**EXERCISE TEXT**

Long Island Community Hospital in Patchogue announced its 1,000th robotic...

Long Island Community Hospital in Patchogue announced its 1,000th robotic surgery. Chief of hospital operations Dr. Marc Adler with the da Vinci robot used for surgeries on June 14. Credit: Morgan Campbell

Long Island Community Hospital performed its 1,000th surgery with robotic assistance on Monday. The milestone shows how the last independent hospital on the Island is making strides as it integrates with NYU Langone Health, the Manhattan-based health system said. 

NYU Langone Health received approval to affiliate with LICH in early 2022, and announced around then that it would spend at least $100 million bringing the Patchogue hospital up to its standards. Since then, the hospital has doubled the volume of surgical operations and added robots that can reduce the size of incisions needed for such procedures, according to Dr. Marc Adler, senior vice president and chief of hospital operations.

NYU Langone has enhanced several other types of specialty care and technology at LICH, according to Adler. He said clinicians have improved their performance on various quality and safety measures and are working toward the goal of fully merging the organizations' operations in spring 2025.

**PROBLEMS TO WORK ON**
[1] In the article about Long Island Community Hospital, copy out the passage starting with "NYU Langone has" and going on through "in spring 2025.".
[2] Turn the paragraph of the hospital article that begins "NYU Langone Health received approval" into a short bulleted list of its main facts.
[3] Write the next part of the article about Long Island Community Hospital's 1,000th robotic surgery, picking up right after its last sentence.

**RECORDED DATA**
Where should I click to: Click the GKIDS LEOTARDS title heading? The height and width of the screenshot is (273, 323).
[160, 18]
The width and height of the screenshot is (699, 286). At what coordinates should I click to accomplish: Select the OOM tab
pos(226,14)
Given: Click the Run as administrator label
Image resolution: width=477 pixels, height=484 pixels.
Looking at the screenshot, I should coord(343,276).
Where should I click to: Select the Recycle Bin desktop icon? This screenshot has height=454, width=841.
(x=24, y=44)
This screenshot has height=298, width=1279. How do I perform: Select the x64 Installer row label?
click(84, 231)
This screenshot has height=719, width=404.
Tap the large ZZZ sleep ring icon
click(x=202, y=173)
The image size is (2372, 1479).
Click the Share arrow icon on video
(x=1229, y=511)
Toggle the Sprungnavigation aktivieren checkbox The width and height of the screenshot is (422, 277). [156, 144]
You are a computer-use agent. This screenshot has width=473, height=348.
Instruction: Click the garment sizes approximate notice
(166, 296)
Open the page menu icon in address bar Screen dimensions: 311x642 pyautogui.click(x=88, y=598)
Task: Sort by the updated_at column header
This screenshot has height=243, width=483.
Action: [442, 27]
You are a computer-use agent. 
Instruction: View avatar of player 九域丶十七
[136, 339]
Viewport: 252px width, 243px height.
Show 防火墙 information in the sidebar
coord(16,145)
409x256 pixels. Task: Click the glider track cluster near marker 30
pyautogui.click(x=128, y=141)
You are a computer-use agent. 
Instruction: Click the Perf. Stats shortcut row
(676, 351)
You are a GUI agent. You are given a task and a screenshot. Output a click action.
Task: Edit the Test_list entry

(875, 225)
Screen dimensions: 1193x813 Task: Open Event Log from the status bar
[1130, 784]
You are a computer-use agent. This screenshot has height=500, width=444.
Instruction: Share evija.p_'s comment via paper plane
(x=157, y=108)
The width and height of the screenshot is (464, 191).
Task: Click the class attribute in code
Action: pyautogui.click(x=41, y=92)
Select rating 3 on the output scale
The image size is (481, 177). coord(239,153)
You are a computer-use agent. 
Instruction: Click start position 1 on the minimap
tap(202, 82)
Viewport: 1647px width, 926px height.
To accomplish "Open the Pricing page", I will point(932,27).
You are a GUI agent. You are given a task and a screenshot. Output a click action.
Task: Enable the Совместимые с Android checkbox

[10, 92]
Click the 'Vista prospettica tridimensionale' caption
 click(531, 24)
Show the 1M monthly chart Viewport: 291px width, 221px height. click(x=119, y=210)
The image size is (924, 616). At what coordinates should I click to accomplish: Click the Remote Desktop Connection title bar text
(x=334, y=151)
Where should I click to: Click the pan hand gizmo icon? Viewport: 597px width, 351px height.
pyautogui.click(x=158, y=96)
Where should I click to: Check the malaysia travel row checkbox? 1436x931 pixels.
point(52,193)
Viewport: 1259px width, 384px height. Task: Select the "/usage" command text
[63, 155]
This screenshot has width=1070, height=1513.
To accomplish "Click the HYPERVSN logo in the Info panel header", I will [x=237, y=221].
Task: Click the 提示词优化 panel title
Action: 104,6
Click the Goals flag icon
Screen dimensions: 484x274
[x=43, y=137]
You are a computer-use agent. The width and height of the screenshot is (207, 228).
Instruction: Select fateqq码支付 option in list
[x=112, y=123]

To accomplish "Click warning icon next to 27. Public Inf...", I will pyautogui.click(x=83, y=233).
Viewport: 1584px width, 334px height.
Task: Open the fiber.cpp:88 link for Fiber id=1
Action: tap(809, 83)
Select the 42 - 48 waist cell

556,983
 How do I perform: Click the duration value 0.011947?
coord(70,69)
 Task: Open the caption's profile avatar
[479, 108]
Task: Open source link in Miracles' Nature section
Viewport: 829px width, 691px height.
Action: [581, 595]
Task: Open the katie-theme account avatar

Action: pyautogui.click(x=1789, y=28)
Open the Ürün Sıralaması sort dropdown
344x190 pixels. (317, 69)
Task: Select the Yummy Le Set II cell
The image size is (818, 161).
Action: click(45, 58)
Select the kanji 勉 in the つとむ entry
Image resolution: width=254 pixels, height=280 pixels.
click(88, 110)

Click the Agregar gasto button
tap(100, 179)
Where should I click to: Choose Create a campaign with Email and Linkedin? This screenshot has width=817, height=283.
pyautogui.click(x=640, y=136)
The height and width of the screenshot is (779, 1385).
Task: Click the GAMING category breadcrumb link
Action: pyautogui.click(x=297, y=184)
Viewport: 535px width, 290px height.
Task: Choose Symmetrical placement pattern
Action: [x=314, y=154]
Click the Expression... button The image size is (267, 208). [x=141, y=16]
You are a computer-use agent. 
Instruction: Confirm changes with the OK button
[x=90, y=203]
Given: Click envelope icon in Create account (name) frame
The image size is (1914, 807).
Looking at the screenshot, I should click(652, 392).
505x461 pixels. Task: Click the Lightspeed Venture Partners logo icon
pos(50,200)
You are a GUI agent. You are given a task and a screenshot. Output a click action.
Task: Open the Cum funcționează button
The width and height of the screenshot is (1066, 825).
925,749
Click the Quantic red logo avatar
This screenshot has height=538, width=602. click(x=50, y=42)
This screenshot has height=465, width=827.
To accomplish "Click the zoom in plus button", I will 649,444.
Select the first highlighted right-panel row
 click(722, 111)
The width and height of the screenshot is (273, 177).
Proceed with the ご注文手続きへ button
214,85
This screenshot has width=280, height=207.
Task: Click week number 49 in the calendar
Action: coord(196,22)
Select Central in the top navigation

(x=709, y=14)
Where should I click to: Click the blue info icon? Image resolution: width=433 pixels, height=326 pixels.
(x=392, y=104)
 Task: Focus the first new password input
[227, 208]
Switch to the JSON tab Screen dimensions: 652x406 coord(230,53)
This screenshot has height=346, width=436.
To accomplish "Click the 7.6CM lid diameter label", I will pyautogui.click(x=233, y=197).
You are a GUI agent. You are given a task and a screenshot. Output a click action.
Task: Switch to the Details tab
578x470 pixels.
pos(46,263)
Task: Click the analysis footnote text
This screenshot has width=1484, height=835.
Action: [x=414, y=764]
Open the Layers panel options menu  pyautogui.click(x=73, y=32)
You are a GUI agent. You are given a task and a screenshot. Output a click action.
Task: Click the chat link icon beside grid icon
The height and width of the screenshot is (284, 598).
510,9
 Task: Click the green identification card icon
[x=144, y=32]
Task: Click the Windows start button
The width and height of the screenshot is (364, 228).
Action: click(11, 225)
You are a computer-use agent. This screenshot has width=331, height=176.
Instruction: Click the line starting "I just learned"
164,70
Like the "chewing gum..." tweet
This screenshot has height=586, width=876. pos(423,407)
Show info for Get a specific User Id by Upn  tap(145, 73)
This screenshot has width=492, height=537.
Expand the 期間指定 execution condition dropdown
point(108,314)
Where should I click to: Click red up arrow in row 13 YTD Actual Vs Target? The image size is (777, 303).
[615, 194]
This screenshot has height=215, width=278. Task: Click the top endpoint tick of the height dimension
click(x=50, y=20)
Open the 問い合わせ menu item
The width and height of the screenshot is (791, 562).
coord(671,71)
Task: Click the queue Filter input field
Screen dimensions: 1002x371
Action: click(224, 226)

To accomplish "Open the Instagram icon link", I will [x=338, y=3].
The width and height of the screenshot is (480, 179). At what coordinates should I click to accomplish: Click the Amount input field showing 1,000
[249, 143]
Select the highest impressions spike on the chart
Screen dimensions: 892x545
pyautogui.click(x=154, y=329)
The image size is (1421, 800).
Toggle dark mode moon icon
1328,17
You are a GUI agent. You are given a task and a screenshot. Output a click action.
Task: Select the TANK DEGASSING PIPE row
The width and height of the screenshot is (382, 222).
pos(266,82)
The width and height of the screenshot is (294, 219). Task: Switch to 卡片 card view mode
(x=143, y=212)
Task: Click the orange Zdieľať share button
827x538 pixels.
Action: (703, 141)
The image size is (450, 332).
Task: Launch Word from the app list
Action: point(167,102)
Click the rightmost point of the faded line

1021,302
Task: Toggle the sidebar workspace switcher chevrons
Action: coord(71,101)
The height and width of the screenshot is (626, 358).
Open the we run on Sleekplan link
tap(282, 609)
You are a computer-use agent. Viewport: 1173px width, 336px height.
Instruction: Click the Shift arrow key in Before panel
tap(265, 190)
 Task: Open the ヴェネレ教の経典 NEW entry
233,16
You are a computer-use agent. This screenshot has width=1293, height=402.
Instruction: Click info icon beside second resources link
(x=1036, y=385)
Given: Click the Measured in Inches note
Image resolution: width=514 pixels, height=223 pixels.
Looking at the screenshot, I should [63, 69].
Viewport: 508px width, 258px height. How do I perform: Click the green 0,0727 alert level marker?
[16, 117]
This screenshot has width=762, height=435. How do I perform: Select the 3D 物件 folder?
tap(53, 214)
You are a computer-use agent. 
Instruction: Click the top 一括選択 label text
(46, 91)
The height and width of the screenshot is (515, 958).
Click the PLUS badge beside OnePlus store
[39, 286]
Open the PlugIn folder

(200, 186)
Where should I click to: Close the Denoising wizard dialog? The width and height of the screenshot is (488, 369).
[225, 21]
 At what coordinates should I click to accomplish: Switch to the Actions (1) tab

**RESPONSES BY ITEM NUMBER**
[1]
NYU Langone has enhanced several other types of specialty care and technology at LICH, according to Adler. He said clinicians have improved their performance on various quality and safety measures and are working toward the goal of fully merging the organizations' operations in spring 2025.

[2]
- NYU Langone Health got approval to affiliate with LICH in early 2022.
- Around then, it announced it would spend at least $100 million to bring the Patchogue hospital up to its standards.
- Since then, the hospital has doubled its volume of surgical operations.
- It has added robots that can reduce the size of incisions needed for these procedures.
- This comes from Dr. Marc Adler, senior vice president and chief of hospital operations.

[3]
“We are attracting and employing physicians with very specialized care,” Adler said. “The 1,000th case really reflects both the investment in procedures and technology, but also the trust we're developing with the community.”

WHAT TO KNOW

  • NYU Langone Health received approval to affiliate with LICH in early 2022.
  • Today LICH discharges about 18% more patients than it did around this time in 2021, before the affiliation began, NYU Langone said.
  • The rate at which patients acquire infections at the facility has been cut in half, according to Dr. Marc Adler.

Today LICH discharges about 18% more patients than it did around this time in 2021, before the affiliation began, NYU Langone said.

The robots — more than 4 feet high and 3 feet wide — have arms that surgeons manipulate with something akin to high-tech video game controllers, Adler said. Cameras attached to the robots give surgeons images with more than 1 million pixels that are refreshed 60 times per second, NYU Langone said. They can be used for bariatric, colorectal, gynecologic and other surgeries.

The technology allows clinicians to make smaller incisions and use more compact tools within patients' bodies. This can reduce how long procedures take, the amount of pain patients experience, recovery time and  risk of infection, Adler noted. NYU Langone has deployed two robots at LICH and plans to add a third this fall, he said.

After the merger, LICH reopened a 20-bed inpatient psychiatric unit that was closed for years, and expanded cancer care, Adler said. NYU Langone wants to have the LICH trauma center certified as a trauma II rather than a trauma III facility, which would indicate that it can provide a broader range of care, Adler said.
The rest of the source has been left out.